[Records for the task Boundary: Start]

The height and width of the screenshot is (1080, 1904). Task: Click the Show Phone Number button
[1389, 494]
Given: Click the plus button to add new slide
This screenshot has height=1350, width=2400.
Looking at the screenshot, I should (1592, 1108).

[Records for the task Boundary: End]

Task statement:
Word for word, write out every entry shown above.

Answer to the exercise:
The height and width of the screenshot is (1080, 1904). Task: Click the Show Phone Number button
[1389, 494]
Given: Click the plus button to add new slide
This screenshot has height=1350, width=2400.
Looking at the screenshot, I should (1592, 1108).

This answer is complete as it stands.